A great number of especially smaller firms do not understand either the value of some of their information assets, nor potential points where it is vulnerable to attack and theft – whether in storage, in transit, or during processing. Even when they do, classic encryption solutions are often clumsy, slow, or otherwise subject to a wider range of technical and operational weaknesses. Meanwhile, there is a lot of noise in the FHE market, but unfortunately not nearly enough concrete use cases.

I wrote the piece in response to what I saw as an often-overlooked aspect of deploying FHE in environments with critically confidential data – that of protecting it from the very concrete threat of theft and publication. In a recent conversation on the CyAN Secure-in-Mind series, we discussed a ransomware gang notorious for its threats to release sensitive data exfiltrated from its victims – it doesn’t matter whether this level of sensitivity is due to regulatory requirements, customer or market perceptions, commercial secrecy of intellectual property, or even national defence considerations. Thus, anything that can help customers avoid exposing data in as much as possible of its lifecycle, and can do so easily, will be a major step in the right direction.

Ransomware is one of the most widespread and damaging cyber threats facing institutions today.  Prominently featured in most top 10 lists of significant threats, ransomware incidents have seen significant growth in 2023. Factors contributing to this rise include the ease of access to ransomware tools, over-stressed and under-resourced security teams, and a high return on investment for attackers.

Historically, ransomware focused “merely” on encrypting data, extorting money from victims in return for decryption keys that supposedly allow them to recover their information. Often, this comes with a threat of permanently destroying the key if payment is not made within a certain time. Other times, the decryption keys do not work or never existed, resulting in permanent loss of information. This lost data ranges from precious family photos to business-critical assets.  Alongside good cybersecurity hygiene and employee awareness, safe backups are one of the best ways to prevent data loss from such ransomware.

In recent years, ransomware actors have expanded their techniques to include double, triple, and quadruple extortion.

Double Extortion

In double extortion, information is not only encrypted; cybercriminals first steal sensitive files and threaten to publish them if not paid. Furthermore, groups like Snatch embarrass victim companies by acknowledging and sarcastically “thanking” employees who inadvertently granted network access by clicking on malicious links or opening malware attachments. 

Triple Extortion

Triple extortion introduces the element of using stolen data to call out and embarrass third parties, such as customers, suppliers, employees, or other stakeholders. For example, a criminal may threaten to leak private medical or HR files, potentially violating the privacy of a patient or employee, or to publish secret weapons research data with national security implications.

Quadruple Extortion

Quadruple extortion involves using stolen data to actively attack third parties, their networks and data.
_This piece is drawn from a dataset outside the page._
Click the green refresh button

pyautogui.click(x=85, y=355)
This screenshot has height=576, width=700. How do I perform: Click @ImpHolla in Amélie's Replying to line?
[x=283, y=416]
Attackers might use stolen API documentation and third-party risk management questionnaires, among other confidential materials, to gain entrance into their systems and continue the chain of ransomware attacks.
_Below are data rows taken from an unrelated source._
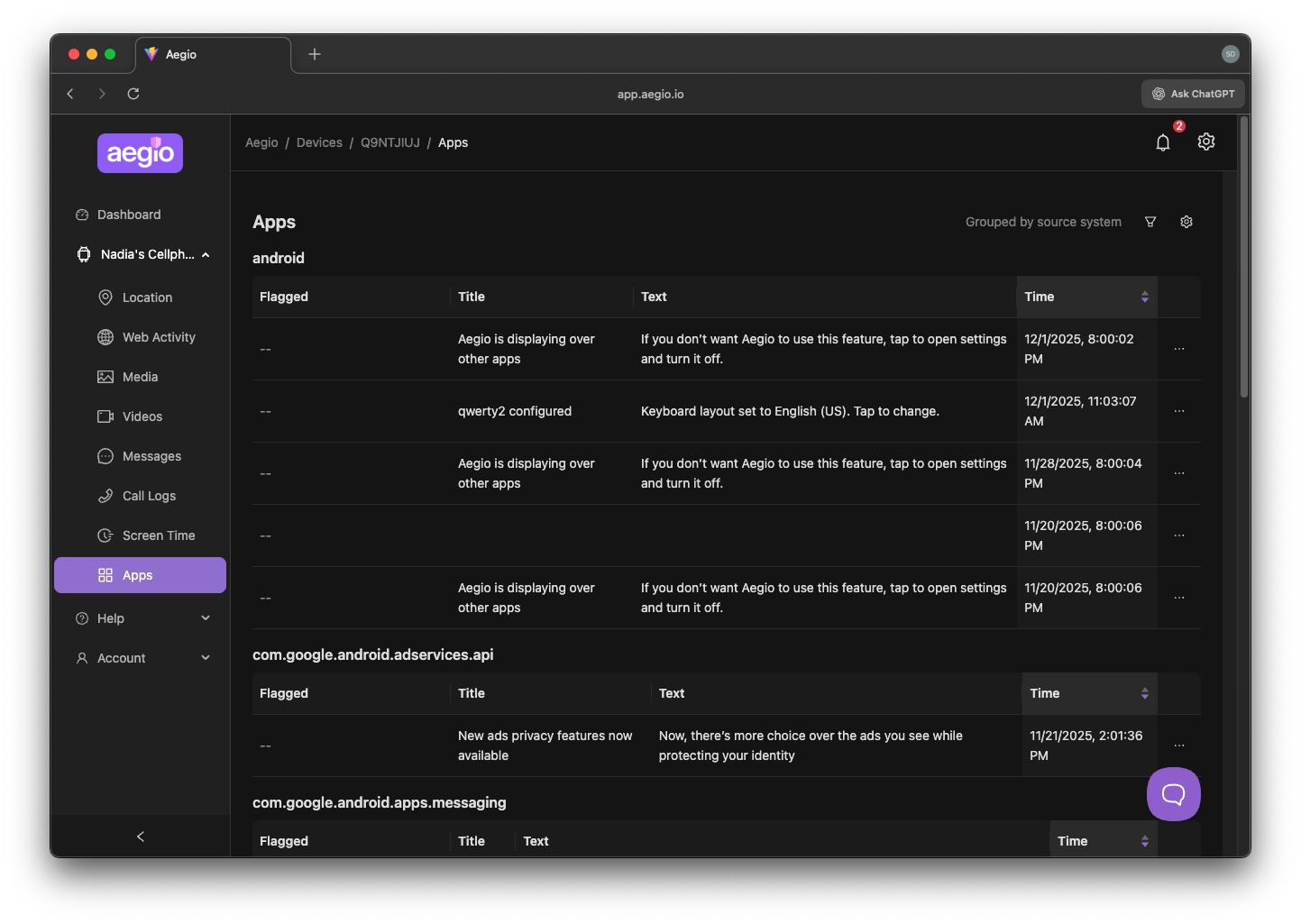Open the notifications bell
The width and height of the screenshot is (1301, 924).
[x=1162, y=142]
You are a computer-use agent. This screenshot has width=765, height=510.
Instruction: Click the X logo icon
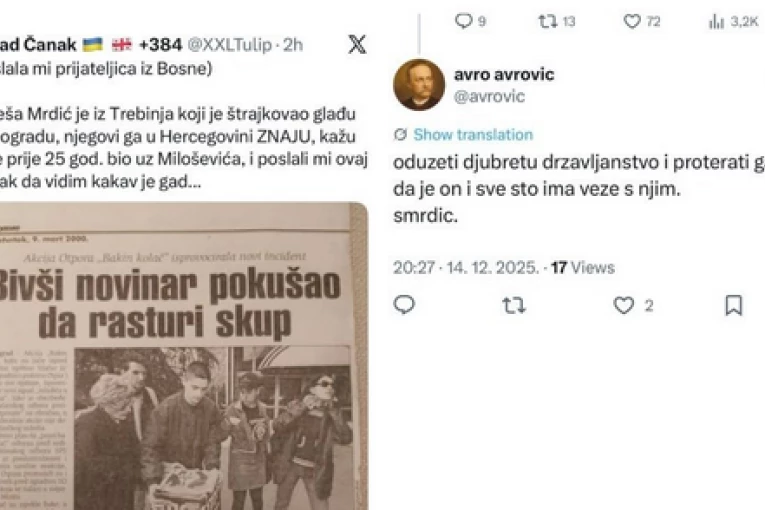(357, 44)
In an additional novel twist, in November 2023, the ALPHV/BlackCat gang filed a complaint with a US financial regulator over a victim’s failure to report a data breach. This well-publicized incident illustrates the evolving nature of ransomware threats, opening up the possibility of ever more diverse, frustrating and expensive problems for victims who do not pay. While it is unlikely that a regulator would punish a firm that has suffered exposure of medical, financial, military, or other sensitive data if it can prove adherence to good cybersecurity practices, managing the legal and public relations fallout from such a leak is an unnecessary complication for any company.
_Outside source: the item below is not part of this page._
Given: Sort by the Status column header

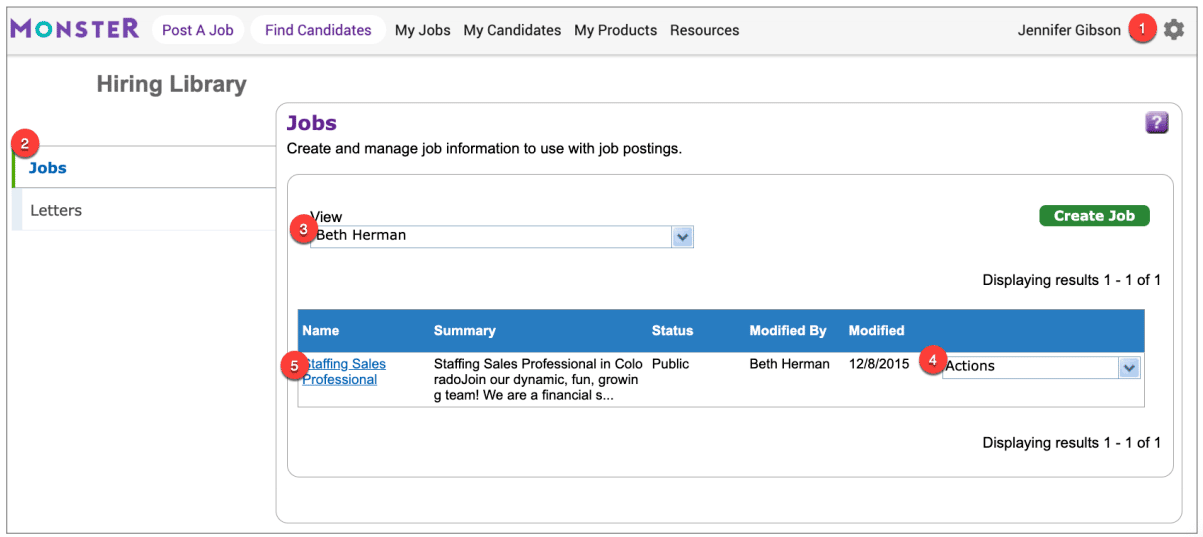Looking at the screenshot, I should [x=672, y=330].
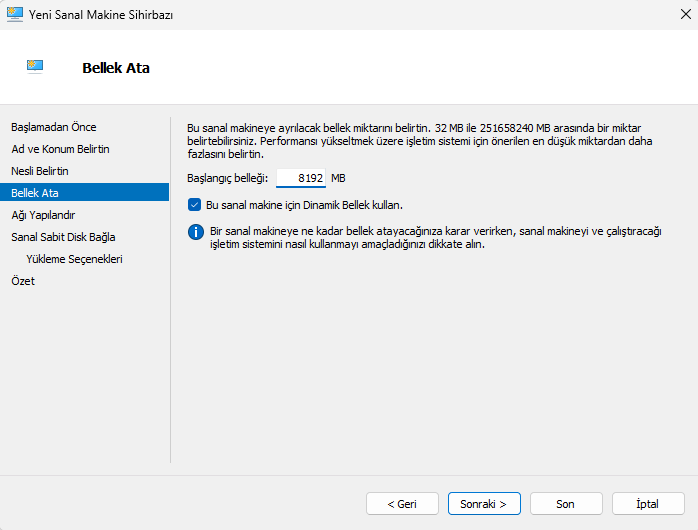The image size is (698, 530).
Task: Go to the Başlamadan Önce step
Action: (53, 127)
Fully homomorphic encryption (FHE) can protect against ransomware in two main ways:

  1. Against classic ransomware: By encrypting data at rest and in use, and even during processing, FHE makes it impossible for cybercriminals to identify information of particular value that they can threaten to lock away or destroy.
  2. Against double/triple/quadruple extortion: Encrypted data cannot be leaked, nor can it be misused to attack or otherwise disadvantage third parties. This means that victims do not suffer negative consequences from a data leak when there is no data to leak.

In conclusion, being able to work with valuable, sensitive information without exposing it to malware, either at rest, in transit, and even during processing, is akin to owning a very good safe. Even if bad actors can steal the safe, they cannot access the valuable contents inside, thus protecting you from blackmail. Fully Homomorphic Encryption stands as a crucial technological advancement in the industry and the fight against the evolving threat of ransomware.